The online search market has been relatively stable for twenty years, and the way one searches for branded products has not fundamentally changed either with text searching producing long lists of websites ranked by relevance, influenced by keyword bidding on branded and unbranded terms.

However, Generative AI search heralds the potential for conversational searching which will fundamentally change the way online search operates and looks. Further, chatbots such as ChatGPT could change the way keyword advertising works.

There are presently issues with Generative AI search tools. In essence, if they do not know the answer they make things up. A lack of accuracy is holding Generative AI search tools back.

Generative AI search tools may never be perfect - and might never have to be. Trade mark law accepts that the average human consumer is imperfect.

Potential challenges for Generative search AI- “Fuzzy matching searches” might lead a chatbot being confused between NIKE or NIKF.

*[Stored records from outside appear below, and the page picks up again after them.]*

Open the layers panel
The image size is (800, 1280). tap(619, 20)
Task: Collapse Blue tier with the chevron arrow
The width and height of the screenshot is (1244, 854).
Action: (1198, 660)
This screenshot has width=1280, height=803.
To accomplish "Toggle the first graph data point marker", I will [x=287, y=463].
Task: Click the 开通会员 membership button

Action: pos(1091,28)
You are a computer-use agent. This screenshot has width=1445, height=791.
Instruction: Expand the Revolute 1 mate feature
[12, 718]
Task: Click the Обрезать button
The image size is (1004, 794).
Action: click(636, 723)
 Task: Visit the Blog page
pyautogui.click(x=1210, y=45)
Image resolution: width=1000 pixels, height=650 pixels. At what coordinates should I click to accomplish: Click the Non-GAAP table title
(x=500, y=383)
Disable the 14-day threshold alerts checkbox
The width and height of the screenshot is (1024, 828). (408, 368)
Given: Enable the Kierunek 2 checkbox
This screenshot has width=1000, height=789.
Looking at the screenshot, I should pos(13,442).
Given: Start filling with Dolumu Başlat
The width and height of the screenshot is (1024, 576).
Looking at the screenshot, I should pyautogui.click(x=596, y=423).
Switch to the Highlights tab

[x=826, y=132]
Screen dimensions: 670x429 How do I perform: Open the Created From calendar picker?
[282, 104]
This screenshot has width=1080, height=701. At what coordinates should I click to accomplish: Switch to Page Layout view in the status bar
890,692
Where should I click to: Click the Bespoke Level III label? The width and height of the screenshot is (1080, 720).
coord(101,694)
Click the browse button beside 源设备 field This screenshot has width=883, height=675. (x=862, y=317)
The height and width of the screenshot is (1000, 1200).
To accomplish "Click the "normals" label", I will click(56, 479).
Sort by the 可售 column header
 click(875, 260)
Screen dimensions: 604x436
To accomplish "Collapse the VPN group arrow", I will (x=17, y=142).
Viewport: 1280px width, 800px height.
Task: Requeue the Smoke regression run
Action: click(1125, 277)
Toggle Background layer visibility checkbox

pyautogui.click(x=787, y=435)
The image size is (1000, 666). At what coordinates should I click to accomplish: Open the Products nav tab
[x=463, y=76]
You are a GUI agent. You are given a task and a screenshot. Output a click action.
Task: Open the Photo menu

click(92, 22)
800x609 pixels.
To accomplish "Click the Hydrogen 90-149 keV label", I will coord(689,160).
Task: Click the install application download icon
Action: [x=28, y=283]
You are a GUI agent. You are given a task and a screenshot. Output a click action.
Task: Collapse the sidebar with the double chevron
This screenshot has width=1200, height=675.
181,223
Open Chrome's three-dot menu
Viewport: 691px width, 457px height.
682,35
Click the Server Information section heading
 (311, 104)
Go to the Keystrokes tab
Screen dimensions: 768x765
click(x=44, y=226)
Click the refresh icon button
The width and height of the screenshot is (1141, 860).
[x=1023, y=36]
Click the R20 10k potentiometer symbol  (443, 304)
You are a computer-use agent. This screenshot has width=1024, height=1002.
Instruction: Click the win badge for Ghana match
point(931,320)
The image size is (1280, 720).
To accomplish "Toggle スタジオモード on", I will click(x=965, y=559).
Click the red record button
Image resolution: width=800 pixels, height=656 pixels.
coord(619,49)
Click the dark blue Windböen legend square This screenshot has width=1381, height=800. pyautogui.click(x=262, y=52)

- Chatbots may have issues with indirect confusion and the free riding of reputable trade marks. For example, personal assistants such as Alexa have a tendency to recommend the market leader.

- Can a chatbot be trusted not to recommend counterfeit products?

- How can legislation make it clear when advertising or influencers are utilising Generative AI?

So where are we with Generative AI and fashion?
The potential for Generative AI for the economy is huge, and Generative AI applications are particularly attractive for the fashion market. There are clear commercial drivers for fashion brands and fashion designers to use Generative AI applications to save costs and to speed up and augment the creative process in the world of fashion.

Will Generative AI replace the human fashion designer? Probably not, but the application of Generative AI in the world of fashion does raise particular issues for IP law, mostly notably with regards how AI applications learn and whether works created by AI applications can be protected under AI law.

This article is based on the CITMA London Lecture given by Lee Curtis and Suzan Moss of HGF and Jack Kenny of ASOS.